A Vhdl Course For Electronics Engineering Technology
Author(s) -
Robert Nowlin,
R. Sundararajan
Publication year - 2020
Publication title -
papers on engineering education repository (american society for engineering education)
Language(s) - English
Resource type - Conference proceedings
DOI - 10.18260/1-2--6893
Subject(s) - vhdl , computer science , hardware description language , verilog , digital electronics , electronics , session (web analytics) , software engineering , electronic circuit design , multimedia , field programmable gate array , computer hardware , embedded system , electrical engineering , circuit design , engineering , world wide web , electronic circuit
Hardware Description Languages, VHDL and Verilog HDL, are being used extensively in industry to describe digital systems from very abstract levels down to gate levels and are in greater and greater use every day. Students who are trained in either of these languages have an advantage in the job market. The Electronics and Computer Engineering Technology Department at Arizona State University has offered a course in VHDL to both undergraduate and graduate students for the past three years. Students learn the basics of the language in addition to many advanced techniques such as generate statements, guarded signals and block statements.
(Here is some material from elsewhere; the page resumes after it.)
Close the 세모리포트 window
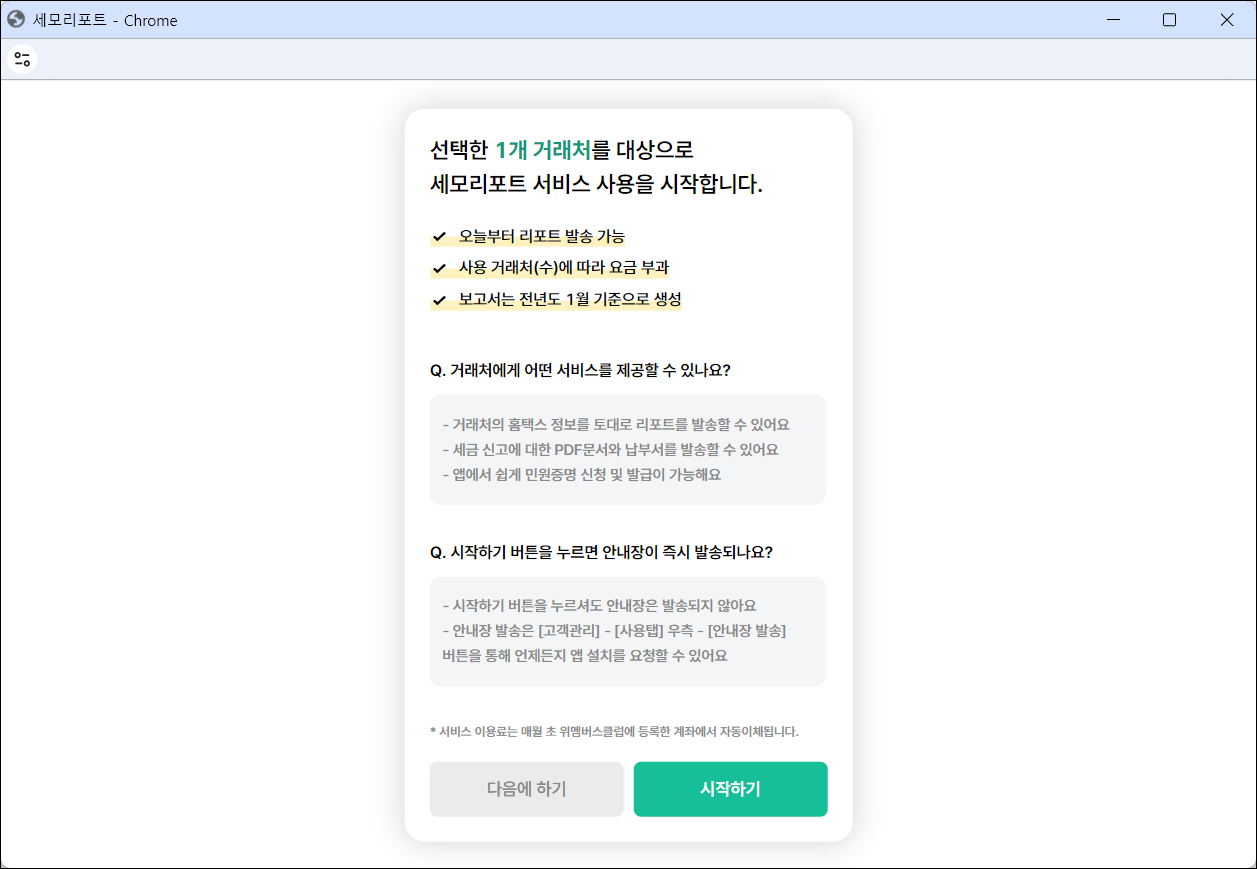The image size is (1257, 869). pos(1227,20)
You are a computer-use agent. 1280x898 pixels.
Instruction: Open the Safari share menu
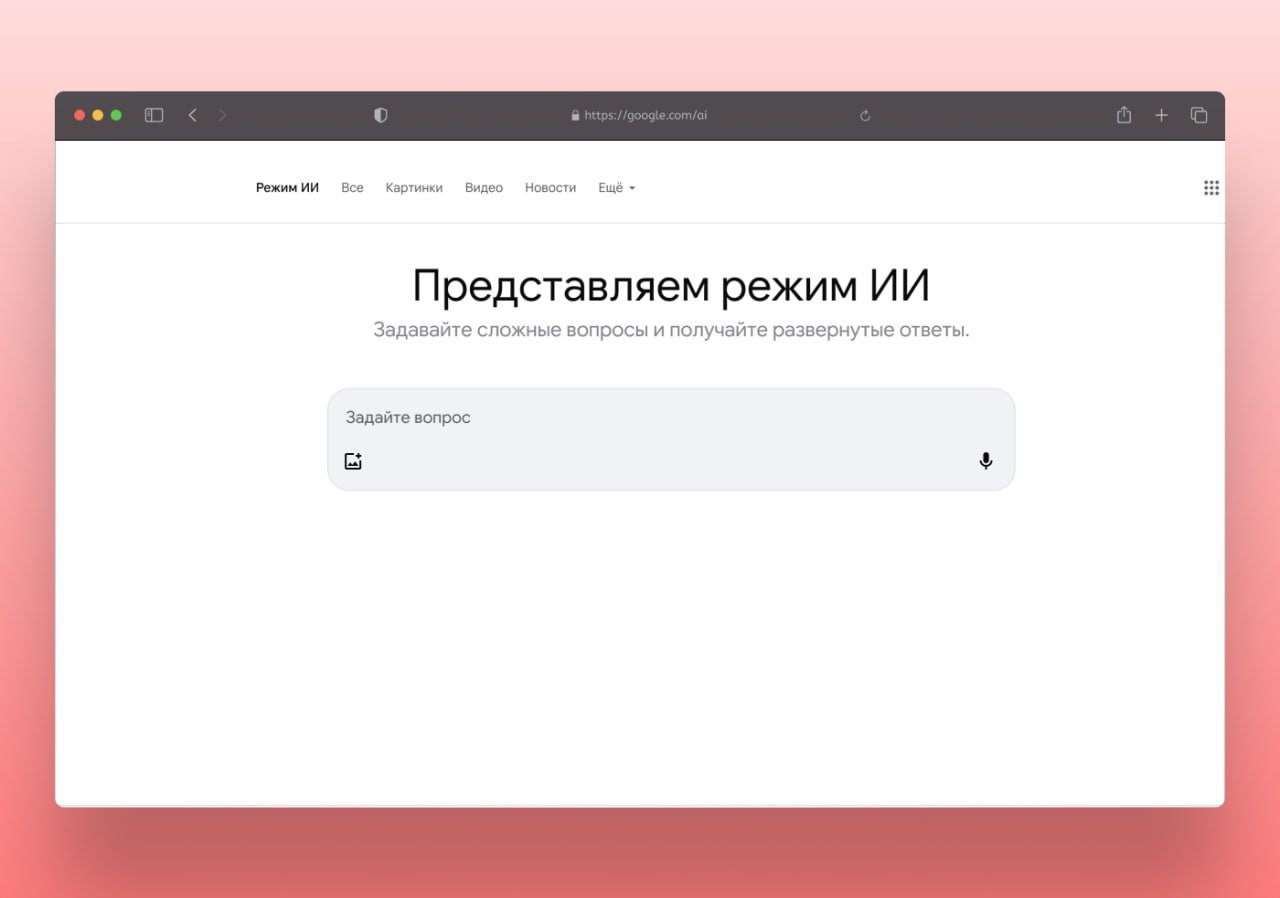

An attractive serendipity of a course in VHDL is that students are forced to learn (or re-learn) more accurately how hardware elements operate because they can cannot model the hardware operation unless they understand it. Students learn to describe hardware operations using several VHDL modeling techniques such as behavioral and structural. The techniques of VHDL are re-enforced through a series of mini-projects and a major final project in which students learn to apply their VHDL knowledge on a commercial grade VHDL simulator. Another benefit that this course has engendered is that several of the graduate students have used their knowledge of the language to incorporate it as either a major or supplemental portion of their masters' projects.